(712f) Semi-Rational Design of Steroid Biosensors Using Compositionally Controlled Corona Phase Molecular Recognition: Pathway Towards In Vivo Monitoring | AIChE

(712f) Semi-Rational Design of Steroid Biosensors Using Compositionally Controlled Corona Phase Molecular Recognition: Pathway Towards In Vivo Monitoring

Authors 

Lee, M. A. - Presenter, Massachusetts Institute of Technology
Wang, S., Zhejiang University
Bakh, N., Massachusetts Institute of Technology
Pham, C., Massachusetts Institute of Technology
Jones, K. K., Massachusetts Institute of Technology
Nguyen, F. T., Massachusetts Institute of Technology
Bisker, G., Massachusetts Institute of Technology
Strano, M., Massachusetts Institute of Technology
Steroid hormones contribute to numerous biochemical pathways controlling various physiological and pathological processes. Measurements of these molecules form the basis of many medical diagnoses; such as cortisol for Cushing’s disease and mental illnesses; progesterone for female fertility; testosterone for androgenic traits; and aldosterone for adrenal cancer and irregular blood pressure.
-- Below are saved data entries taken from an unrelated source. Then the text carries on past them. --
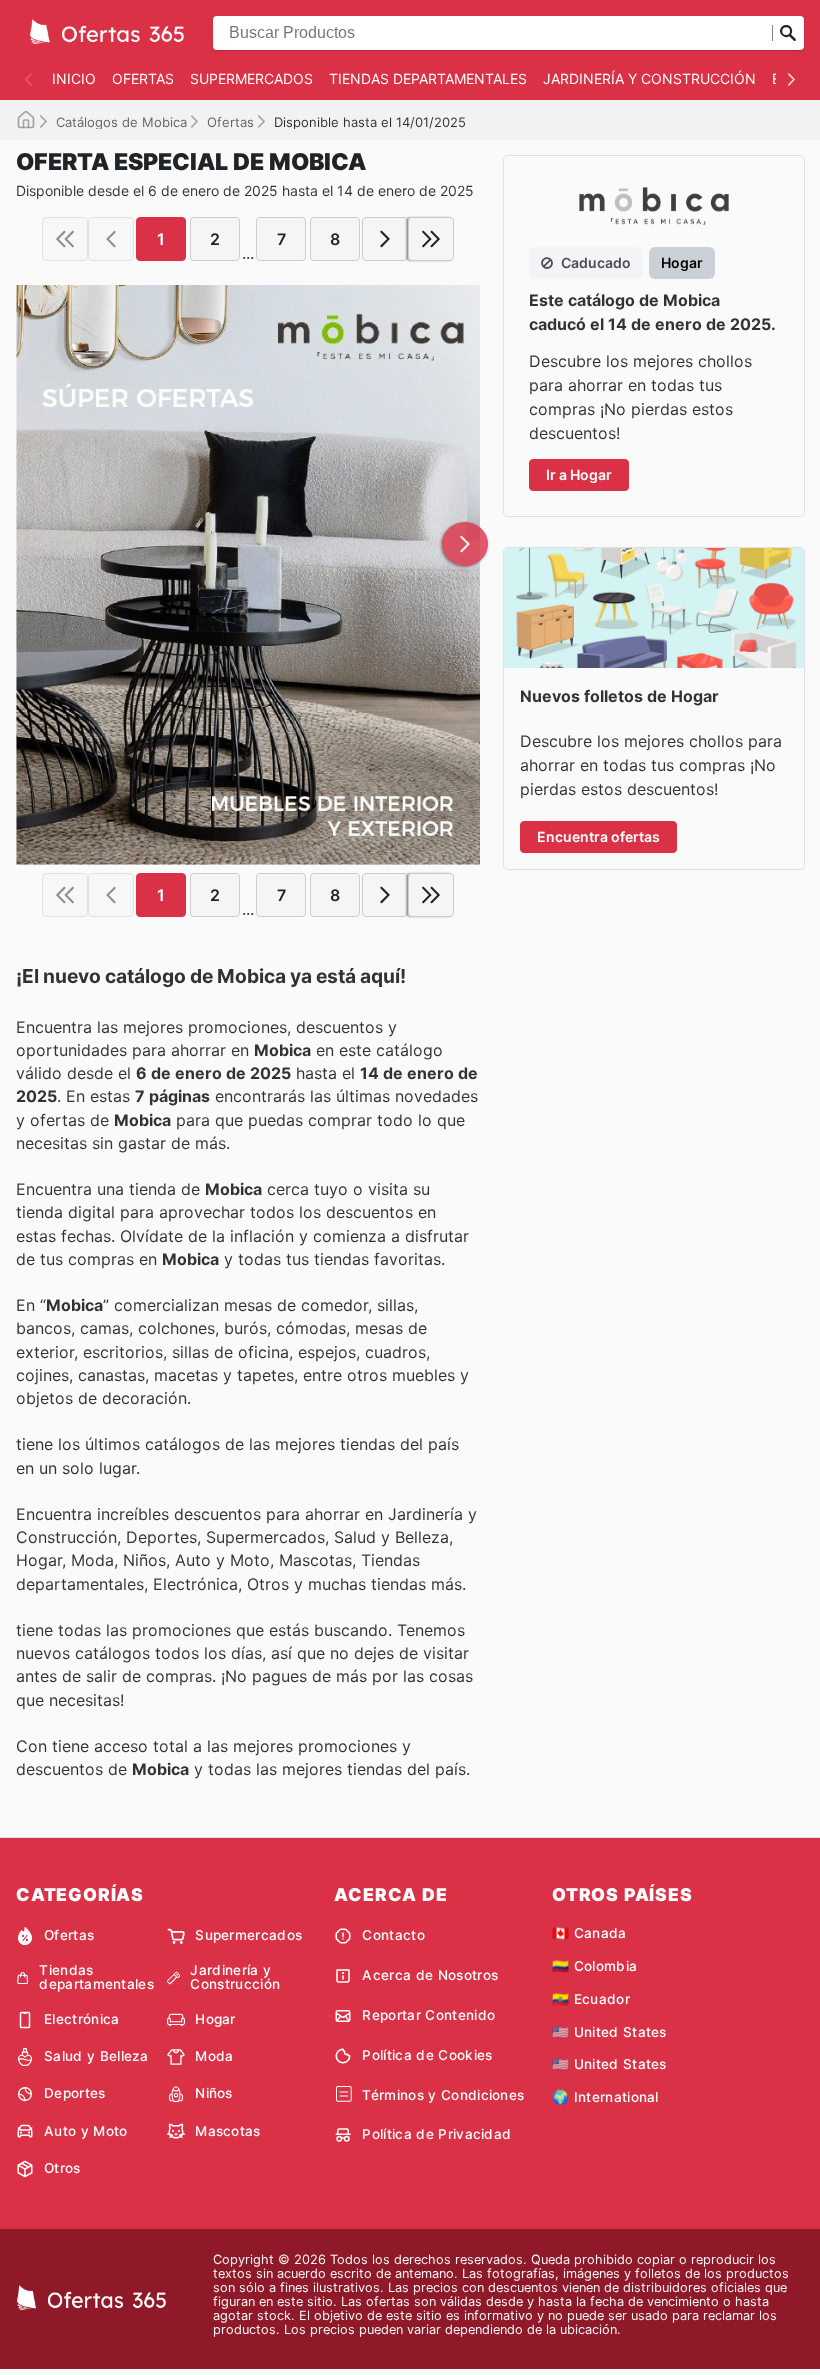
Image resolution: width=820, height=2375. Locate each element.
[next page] (385, 239)
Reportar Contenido (428, 2015)
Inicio (74, 78)
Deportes (75, 2093)
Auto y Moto (86, 2131)
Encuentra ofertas (598, 836)
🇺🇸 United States (609, 2032)
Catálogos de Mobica (121, 122)
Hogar (215, 2019)
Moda (214, 2056)
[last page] (431, 239)
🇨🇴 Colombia (594, 1966)
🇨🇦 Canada (589, 1933)
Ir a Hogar (579, 474)
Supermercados (251, 78)
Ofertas (143, 78)
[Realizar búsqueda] (788, 33)
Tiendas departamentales (428, 78)
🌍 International (605, 2097)
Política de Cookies (427, 2055)
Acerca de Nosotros (430, 1975)
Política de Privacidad (436, 2134)
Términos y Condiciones (443, 2095)
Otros (62, 2168)
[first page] (65, 239)
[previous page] (111, 239)
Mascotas (228, 2131)
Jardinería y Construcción (649, 78)
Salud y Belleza (96, 2056)
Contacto (393, 1935)
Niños (214, 2093)
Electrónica (82, 2019)
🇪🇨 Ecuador (591, 1999)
Moreover, these molecules are commonly administered through various routes as therapeutics. As such, real-time, continuous measurements of these steroids may provide new biomedical insights, enable new medical diagnoses, and become an integral part of therapy. In this study, we applied near-infrared, fluorescent single walled carbon nanotubes (SWNT) non-covalently functionalized with custom-synthesized polymers for steroid hormone detection. A novel steroid templating strategy was employed in the semi-rational design of the polymers. Thirty polymers varying in monomer composition and length were synthesized and interfaced with SWNT to create a sensor library. The sensor library was screened against a panel of 9 steroid hormones selected for their biological significance. Design principles were established by tracking sensor response against polymer composition. Two constructs selective for cortisol and progesterone were discovered. The progesterone sensor was encapsulated in a biocompatible hydrogel and shown to function in a biological environment. Preliminary experiments in rodents demonstrate the potential for in vivo monitoring.